本文章由计算机程序翻译,如有差异,请以英文原文为准。
I Know How you Feel Now, and Here's why!: Demystifying Time-Continuous High Resolution Text-Based Affect Predictions in the Wild
Affective computing 'in the wild' is of huge relevance to the healthcare field, like it is for many industries today. Applications of direct relevance are patient monitoring (e.g., emotional state, depression and pain monitoring), health information mining, diagnosis and opinion mining (e.g., from medical reports and drug reviews). The prevalence of the text modality in the medical field for various reasons – e.g., privacy laws, high costs and prohibitory memory requirements for audio and video data – has made the text modality the most popular. Deviating away from traditionally a classification task at a sample-level, the promising baseline results for the Audio/Visual Emotion Challenge (AVEC) 2017 make a strong case for the suitability of text data for a 'time-continuous' affect estimation.

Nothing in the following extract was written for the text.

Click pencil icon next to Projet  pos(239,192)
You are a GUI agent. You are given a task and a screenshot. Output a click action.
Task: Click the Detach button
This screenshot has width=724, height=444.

For the very first time, we present insights into the inner workings of deep learning, 'in the wild' affect-predicting, time-continuous regression model. We compute relevance of the sparse text-based bag-of-words features (BoTW) of the AVEC 2017 challenge in estimating the three affect labels, viz. arousal, valence and liking, by using a layerwise relevance propagation method(LRP). Interestingly, the trained models are found to rely more on adjectives and adverbs such as 'schlecht', 'gut', 'genau' with positive or negative connotations, and action descriptors such as and – quite analogous to the human perception of emotion expression.